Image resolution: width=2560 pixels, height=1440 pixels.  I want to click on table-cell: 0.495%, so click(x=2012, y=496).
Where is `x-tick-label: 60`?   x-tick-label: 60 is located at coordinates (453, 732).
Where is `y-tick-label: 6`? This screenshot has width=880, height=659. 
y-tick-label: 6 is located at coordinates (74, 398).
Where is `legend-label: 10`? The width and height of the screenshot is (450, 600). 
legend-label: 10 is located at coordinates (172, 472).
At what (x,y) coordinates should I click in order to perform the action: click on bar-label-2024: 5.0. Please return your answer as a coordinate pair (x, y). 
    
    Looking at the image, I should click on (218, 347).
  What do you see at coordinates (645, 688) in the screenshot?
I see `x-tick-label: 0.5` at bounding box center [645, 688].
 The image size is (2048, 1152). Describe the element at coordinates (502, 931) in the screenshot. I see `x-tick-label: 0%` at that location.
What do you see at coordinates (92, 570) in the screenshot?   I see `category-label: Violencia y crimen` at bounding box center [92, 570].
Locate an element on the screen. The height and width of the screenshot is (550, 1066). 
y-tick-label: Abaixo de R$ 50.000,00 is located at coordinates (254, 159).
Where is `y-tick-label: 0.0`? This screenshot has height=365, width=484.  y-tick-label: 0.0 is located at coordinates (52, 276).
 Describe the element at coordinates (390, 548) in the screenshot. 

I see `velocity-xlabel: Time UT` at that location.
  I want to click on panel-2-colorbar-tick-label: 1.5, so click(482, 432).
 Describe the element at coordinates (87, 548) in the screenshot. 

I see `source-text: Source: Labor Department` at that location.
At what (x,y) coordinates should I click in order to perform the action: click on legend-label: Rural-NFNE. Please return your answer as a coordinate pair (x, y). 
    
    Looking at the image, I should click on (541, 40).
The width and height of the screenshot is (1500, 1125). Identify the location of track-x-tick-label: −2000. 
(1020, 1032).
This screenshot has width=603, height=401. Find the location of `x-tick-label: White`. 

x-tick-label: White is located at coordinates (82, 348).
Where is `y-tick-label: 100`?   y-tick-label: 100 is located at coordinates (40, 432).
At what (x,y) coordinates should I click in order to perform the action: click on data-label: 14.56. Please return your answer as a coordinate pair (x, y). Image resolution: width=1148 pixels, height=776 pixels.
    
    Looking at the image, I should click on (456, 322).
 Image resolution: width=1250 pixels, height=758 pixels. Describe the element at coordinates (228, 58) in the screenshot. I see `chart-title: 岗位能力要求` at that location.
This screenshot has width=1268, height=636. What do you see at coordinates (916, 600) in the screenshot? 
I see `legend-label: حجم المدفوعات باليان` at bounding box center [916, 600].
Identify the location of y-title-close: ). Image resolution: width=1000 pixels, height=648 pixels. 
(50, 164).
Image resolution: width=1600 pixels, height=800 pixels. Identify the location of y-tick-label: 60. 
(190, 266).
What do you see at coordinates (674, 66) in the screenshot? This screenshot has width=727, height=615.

════

**Work item:**
List every line from the entries above that contains the word "order". The match is case-sensitive.

**Written reply:**
At what (x,y) coordinates should I click in order to perform the action: click on bar-label-2024: 5.0. Please return your answer as a coordinate pair (x, y). 
At what (x,y) coordinates should I click in order to perform the action: click on legend-label: Rural-NFNE. Please return your answer as a coordinate pair (x, y). 
At what (x,y) coordinates should I click in order to perform the action: click on data-label: 14.56. Please return your answer as a coordinate pair (x, y). Image resolution: width=1148 pixels, height=776 pixels.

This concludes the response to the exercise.